[Travail demandé]
(1) Répondez à ces questions sur l'extrait consacré au tutorat et à la philosophie avec les enfants :
(a) Combien d'études la méta-analyse rassemblait-elle ?
(b) Dans combien d'études de la synthèse sur les élèves en difficulté tous les résultats étaient-ils positifs ?
(c) Qui a initié l'expression « philosophie avec les enfants » ?
(2) Reproduisez à l'identique le passage de l'extrait consacré au tutorat et à la philosophie avec les enfants, de « Une autre forme » jusqu'à « type de programme. » inclus.
(3) Reprenez l'extrait consacré au tutorat et à la philosophie avec les enfants là où il s'arrête, et poursuivez-le.

╭─ Extrait du document

LE TUTORAT PAR LES PAIRS

Une autre forme d’apprentissage fondée sur la solidarité entre élèves est le tutorat par les pairs, que l’on peut définir comme l’enseignement d’un élève par un autre. Le principe est simple : des élèves en difficulté passent quelques heures par semaine, généralement pendant les heures de cours, avec un autre élève plus âgé qui leur donne un cours particulier, tout ceci sous la supervision d’un enseignant qui aide le tuteur à préparer les séances et qui l’encourage dans son action.

Une méta-analyse rassemblant 65 études a conclu que les programmes de tutorat par les pairs ont des effets positifs nets sur la réussite scolaire et sur les attitudes des tutorés (4). Ceux-ci ont obtenu des résultats supérieurs à d’autres élèves n’ayant pas bénéficié de ce type de programme.

Une autre synthèse, regroupant 22 études (5), concernant le tutorat auprès d’élèves en difficulté, aboutit au bilan suivant :
- 13 études pour lesquelles tous les résultats étaient positifs
- 8 études pour lesquelles la plupart des résultats étaient positifs
- 1 étude pour laquelle il n’y avait pas de différence entre les classes ayant bénéficié d’un programme de tutorat et celles n’en ayant pas bénéficié.

LA PHILOSOPHIE AVEC LES ENFANTS

L’expression « philosophie avec les enfants », initiée par Matthew Lipman (6), se présente très différemment d’un cours de philosophie au lycée. Tout d’abord, elle est à la portée de tous, même si elle a pour fondements de solides bases issues de la tradition philosophique classique. Au contraire, plusieurs expériences de philosophie avec les enfants ont lieu dans des quartiers très défavorisés. Par ailleurs, le but n’est pas que les enfants étudient et apprennent la philosophie, mais qu’ils en fassent eux-mêmes ! Le programme vise donc à les amener à penser par et pour eux-mêmes, avec notamment comme conséquence le développement de l’autonomie et du sens des responsabilités.

╰─
╭─ Données fournies

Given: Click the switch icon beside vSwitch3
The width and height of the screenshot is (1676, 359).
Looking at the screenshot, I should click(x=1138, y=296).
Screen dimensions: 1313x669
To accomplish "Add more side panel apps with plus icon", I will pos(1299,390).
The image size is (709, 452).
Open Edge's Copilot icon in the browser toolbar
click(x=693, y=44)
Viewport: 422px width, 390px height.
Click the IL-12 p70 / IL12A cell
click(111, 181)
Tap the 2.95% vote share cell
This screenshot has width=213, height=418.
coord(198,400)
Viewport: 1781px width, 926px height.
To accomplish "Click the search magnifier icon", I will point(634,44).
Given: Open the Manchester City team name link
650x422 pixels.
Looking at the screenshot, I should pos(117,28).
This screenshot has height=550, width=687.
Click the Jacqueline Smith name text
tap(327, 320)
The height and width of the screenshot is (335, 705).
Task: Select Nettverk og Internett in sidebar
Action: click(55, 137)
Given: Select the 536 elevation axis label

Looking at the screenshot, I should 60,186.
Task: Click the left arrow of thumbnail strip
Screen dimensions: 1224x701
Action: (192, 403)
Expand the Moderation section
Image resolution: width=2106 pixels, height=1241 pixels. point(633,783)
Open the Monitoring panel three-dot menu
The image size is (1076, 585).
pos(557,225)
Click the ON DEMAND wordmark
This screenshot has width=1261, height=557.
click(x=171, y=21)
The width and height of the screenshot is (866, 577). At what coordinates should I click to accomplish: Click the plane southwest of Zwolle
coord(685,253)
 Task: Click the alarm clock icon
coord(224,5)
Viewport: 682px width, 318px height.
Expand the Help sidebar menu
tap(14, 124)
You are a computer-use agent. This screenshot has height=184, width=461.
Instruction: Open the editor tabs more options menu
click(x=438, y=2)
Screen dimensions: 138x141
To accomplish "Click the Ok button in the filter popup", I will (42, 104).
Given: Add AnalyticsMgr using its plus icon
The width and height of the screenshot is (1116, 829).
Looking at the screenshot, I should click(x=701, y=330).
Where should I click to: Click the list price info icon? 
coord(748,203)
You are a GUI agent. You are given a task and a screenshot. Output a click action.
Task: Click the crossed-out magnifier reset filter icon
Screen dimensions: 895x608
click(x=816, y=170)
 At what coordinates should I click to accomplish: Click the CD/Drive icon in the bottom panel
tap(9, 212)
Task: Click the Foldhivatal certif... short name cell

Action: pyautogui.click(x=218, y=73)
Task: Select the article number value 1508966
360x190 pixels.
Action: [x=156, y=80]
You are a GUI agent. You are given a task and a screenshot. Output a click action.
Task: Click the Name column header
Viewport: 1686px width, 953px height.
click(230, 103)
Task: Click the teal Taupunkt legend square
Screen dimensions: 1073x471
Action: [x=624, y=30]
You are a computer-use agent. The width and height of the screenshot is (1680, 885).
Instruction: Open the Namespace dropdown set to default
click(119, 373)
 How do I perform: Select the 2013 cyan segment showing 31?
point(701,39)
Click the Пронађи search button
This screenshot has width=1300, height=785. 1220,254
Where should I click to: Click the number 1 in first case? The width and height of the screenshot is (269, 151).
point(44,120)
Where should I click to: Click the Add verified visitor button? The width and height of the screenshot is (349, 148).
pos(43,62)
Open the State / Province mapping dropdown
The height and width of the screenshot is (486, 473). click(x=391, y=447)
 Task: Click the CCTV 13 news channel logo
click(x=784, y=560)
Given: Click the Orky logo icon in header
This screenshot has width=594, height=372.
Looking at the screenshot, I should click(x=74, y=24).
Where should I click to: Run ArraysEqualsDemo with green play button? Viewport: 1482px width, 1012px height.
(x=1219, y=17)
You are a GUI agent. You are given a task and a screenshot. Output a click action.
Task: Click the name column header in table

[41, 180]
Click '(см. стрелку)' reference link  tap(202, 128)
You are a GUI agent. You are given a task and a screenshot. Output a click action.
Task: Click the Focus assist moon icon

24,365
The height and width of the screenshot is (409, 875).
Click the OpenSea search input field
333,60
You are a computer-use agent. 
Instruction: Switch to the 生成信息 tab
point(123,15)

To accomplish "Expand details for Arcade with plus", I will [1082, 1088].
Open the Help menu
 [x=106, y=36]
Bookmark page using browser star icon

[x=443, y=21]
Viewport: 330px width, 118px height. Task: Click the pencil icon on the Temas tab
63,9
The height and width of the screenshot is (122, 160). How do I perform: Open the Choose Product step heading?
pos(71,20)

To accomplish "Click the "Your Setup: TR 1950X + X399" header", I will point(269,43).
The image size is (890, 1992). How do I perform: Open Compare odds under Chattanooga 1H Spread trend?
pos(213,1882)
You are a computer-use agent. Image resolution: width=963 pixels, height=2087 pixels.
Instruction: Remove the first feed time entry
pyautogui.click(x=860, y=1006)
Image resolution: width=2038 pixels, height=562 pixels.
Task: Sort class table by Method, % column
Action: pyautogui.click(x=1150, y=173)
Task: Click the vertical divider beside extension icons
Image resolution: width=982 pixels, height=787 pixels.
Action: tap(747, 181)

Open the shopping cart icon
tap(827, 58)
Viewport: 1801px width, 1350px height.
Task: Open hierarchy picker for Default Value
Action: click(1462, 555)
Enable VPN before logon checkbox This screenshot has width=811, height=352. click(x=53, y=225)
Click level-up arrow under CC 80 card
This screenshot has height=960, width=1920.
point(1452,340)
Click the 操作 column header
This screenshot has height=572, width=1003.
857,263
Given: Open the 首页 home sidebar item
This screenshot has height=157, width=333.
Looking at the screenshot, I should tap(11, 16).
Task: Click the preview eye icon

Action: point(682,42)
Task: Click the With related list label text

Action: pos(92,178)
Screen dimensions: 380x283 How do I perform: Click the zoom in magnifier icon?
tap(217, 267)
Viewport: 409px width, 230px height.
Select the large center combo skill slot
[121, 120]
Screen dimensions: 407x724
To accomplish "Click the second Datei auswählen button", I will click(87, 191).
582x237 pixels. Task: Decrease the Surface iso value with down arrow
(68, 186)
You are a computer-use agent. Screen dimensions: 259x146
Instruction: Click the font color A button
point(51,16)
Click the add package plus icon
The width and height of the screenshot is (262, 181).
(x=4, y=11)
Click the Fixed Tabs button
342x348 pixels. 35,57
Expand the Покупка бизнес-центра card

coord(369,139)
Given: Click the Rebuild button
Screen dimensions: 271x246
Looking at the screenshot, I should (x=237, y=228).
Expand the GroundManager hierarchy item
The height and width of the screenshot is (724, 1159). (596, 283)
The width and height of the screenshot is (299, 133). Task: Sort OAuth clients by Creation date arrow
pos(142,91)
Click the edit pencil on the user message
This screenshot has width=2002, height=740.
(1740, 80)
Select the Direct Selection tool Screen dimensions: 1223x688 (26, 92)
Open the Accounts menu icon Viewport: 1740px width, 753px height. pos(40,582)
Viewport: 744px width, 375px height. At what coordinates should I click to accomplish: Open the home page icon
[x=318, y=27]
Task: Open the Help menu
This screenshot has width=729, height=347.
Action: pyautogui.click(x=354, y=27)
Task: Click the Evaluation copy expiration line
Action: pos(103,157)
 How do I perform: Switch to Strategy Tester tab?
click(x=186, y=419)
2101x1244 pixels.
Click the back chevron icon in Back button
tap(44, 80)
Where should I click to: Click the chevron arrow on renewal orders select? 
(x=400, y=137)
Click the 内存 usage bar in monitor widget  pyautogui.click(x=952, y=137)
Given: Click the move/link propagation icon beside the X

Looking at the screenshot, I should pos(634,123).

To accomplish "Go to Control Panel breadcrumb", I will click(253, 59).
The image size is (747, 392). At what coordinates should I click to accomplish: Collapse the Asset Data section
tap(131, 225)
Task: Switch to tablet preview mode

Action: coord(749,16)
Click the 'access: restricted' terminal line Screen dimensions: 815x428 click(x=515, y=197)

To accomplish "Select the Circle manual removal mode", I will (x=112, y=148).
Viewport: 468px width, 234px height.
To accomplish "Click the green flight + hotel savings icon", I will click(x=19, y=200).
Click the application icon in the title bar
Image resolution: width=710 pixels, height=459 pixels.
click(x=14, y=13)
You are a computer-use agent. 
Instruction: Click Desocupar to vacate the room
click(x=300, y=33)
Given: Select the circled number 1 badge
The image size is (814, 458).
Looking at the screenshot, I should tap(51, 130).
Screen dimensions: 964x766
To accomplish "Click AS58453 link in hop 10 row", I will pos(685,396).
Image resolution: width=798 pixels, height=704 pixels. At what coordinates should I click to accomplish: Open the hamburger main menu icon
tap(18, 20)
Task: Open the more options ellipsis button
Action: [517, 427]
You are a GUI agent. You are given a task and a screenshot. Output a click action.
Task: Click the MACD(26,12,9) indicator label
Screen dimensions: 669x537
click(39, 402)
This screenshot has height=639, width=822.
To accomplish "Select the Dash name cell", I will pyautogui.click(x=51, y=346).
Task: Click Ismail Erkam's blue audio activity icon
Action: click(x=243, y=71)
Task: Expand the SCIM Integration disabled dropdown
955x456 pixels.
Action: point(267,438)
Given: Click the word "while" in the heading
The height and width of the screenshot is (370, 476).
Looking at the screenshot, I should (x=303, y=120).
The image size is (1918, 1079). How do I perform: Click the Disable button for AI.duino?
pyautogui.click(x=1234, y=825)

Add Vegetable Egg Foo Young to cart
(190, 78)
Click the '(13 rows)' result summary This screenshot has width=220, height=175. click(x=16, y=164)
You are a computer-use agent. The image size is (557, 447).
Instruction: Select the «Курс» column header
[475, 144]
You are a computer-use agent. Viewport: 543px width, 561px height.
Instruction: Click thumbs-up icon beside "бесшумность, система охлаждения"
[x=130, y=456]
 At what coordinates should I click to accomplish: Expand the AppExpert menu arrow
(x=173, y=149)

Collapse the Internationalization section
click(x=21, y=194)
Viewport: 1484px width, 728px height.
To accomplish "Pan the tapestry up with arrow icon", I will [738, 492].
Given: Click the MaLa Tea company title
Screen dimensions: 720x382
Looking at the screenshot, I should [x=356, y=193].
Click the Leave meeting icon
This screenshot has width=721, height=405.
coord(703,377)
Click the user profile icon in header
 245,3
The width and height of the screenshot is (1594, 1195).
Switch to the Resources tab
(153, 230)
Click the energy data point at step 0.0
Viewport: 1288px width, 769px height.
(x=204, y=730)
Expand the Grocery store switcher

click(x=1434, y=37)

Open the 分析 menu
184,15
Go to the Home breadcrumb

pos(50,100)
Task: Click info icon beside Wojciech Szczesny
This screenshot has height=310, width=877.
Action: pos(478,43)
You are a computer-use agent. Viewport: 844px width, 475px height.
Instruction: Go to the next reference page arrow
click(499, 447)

╰─

[Résultats de l'exercice]
(1)
(a) 65 études.
(b) 13 études.
(c) Matthew Lipman.

(2)
Une autre forme d’apprentissage fondée sur la solidarité entre élèves est le tutorat par les pairs, que l’on peut définir comme l’enseignement d’un élève par un autre. Le principe est simple : des élèves en difficulté passent quelques heures par semaine, généralement pendant les heures de cours, avec un autre élève plus âgé qui leur donne un cours particulier, tout ceci sous la supervision d’un enseignant qui aide le tuteur à préparer les séances et qui l’encourage dans son action.

Une méta-analyse rassemblant 65 études a conclu que les programmes de tutorat par les pairs ont des effets positifs nets sur la réussite scolaire et sur les attitudes des tutorés (4). Ceux-ci ont obtenu des résultats supérieurs à d’autres élèves n’ayant pas bénéficié de ce type de programme.

(3)
Une synthèse de dix études avec groupe contrôle a montré que toutes ces études présentaient des résultats positifs (7). Les évaluations portaient sur le raisonnement logique, la lecture, les mathématiques, l’estime de soi, l’aptitude à l’apprentissage, le langage, la pensée créative, les compétences cognitives, l’intelligence émotionnelle. Aucun résultat négatif n’a été constaté. Face à ces résultats, les auteurs se demandent pourquoi la philosophie avec les enfants n’est plus largement intégrée dans les pratiques scolaires. Une réponse est que la barrière la plus forte est constituée par les croyances pédagogiques dans l’enseignement traditionnel.

L’EMPATHIE DES ENSEIGNANTS

Carl Rogers, l’un des grands noms de la psychologie humaniste, a beaucoup insisté sur la nécessité que l’enseignant établisse une relation de personne à personne avec l’élève (8). Selon lui, si l’enseignement se résume à transmettre des connaissances ou une technique, il est plus efficace d’utiliser un livre ou un enseignement programmé. Aussi, affirme-t-il, le rôle de l’enseignant est surtout de faciliter le développement des capacités d’apprentissage autodéterminé du sujet, et pour cela trois principales qualités d’attitude sont nécessaires : l’authenticité, la considération pour l’élève et l’empathie à son égard.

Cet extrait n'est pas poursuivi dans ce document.